The University of Manitoba’s Students’ Union (UMSU) has officially started renting out first-year mathematics textbooks to students, a service that Sid Rashid says will eliminate one of the many barriers for students at the University of Manitoba.
The pilot project started at the beginning of the school year and rents out first-year calculus and linear algebra textbooks. for a cheaper price.
MATH 1300 and MATH 1500 are the two courses that the textbooks are being rented for, and, according to Rashid, there a total of 75 books to be distributed.
The University of Manitoba is not part of the project. As Rashid explained, “The University of Manitoba Students’ Union, has started a pilot project to purchase and loan out textbooks to students in an effort to reduce the upfront barriers that most students face in their first few weeks of classes.”
The books will be lent out at a 15 per cent administration cost and 50 per cent deposit are placed on each text book that is lent out, the books condition is ranked with a letter grade and with every letter grade the book falls five dollars is taken out of the deposit.
When it comes to the program violating copyright laws, the students’ union president said that they had consulted with copyright experts and said that there should be no complications caused by the project.
Currently 31 students are renting textbooks through the project, which is in its first stages of development. Success of this year’s lending process will determine whether or not the project will be continued in upcoming years.
According to Deborah Windsor the executive director of the Writers’ Union of Canada, when it comes to copyright, this system would not upset authors as most of the academic texts that are used in a university setting are written by academics who have the material already worked out in their payment agreement.
“In the academic world most of the textbooks are written by academics and it’s part of the fiduciary responsibility as an employee to craft and work on these documents,” said Windsor.
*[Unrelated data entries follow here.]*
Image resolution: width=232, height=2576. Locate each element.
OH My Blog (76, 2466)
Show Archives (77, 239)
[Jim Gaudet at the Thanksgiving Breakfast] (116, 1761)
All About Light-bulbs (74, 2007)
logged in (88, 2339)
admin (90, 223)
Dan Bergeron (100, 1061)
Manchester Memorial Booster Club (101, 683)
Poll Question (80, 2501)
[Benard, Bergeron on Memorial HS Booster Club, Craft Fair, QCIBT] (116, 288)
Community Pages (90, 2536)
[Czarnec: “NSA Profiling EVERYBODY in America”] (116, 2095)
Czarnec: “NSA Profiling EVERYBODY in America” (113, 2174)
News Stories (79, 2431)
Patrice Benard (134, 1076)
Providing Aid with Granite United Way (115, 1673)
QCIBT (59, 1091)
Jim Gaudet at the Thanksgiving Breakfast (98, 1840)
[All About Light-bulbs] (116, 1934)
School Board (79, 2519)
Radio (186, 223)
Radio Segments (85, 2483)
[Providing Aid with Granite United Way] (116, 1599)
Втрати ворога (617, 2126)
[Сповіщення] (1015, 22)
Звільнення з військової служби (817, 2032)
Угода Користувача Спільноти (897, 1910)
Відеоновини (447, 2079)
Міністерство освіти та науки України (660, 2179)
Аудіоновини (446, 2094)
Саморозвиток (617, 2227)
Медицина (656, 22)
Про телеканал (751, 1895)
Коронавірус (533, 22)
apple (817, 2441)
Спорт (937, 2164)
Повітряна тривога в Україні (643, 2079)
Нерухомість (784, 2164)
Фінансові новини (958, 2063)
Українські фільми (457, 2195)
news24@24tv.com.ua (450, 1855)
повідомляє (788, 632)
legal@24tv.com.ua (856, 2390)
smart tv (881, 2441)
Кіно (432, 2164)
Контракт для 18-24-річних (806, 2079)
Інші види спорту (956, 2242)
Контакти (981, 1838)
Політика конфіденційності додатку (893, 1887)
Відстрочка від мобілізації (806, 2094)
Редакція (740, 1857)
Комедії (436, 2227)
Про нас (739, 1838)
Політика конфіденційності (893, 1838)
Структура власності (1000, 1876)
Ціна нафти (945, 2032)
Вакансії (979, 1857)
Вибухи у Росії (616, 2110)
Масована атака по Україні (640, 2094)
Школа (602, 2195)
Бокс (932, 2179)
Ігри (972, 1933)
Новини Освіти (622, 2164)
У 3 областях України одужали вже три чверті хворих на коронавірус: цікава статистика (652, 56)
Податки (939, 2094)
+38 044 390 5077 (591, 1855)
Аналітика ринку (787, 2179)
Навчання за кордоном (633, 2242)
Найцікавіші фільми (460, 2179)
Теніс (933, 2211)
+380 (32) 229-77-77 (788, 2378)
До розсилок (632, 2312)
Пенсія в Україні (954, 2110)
She also said that, unlike literary works outside of the textbook, the copyright belongs to the publisher of the textbook instead of the writer.
A professor at the U of M who teaches a first-year calculus course said that, even though the program might reduce restrictions when it comes to expensive textbooks, he doubts the program will actually bring more students to the courses.
“I don’t think that it’s opening it up to [students],” he said. “The only way you can say that is if the price of the book was a deterrent for [students] taking the course, [ . . . ] but I’m not sure that’s true.”
He continued, “I think people take courses because it’s required in their program. I don’t think people normally take mathematics or calculus courses because they say ‘I would like to do that.’”
The book-renting program is currently underway and will continue through out the rest of the year. The rental period for the first term ends in December and the second term rental period starts in January, according to Rashid.
“The response has been very positive from students in the program, with many students asking if we were lending any other books they needed.”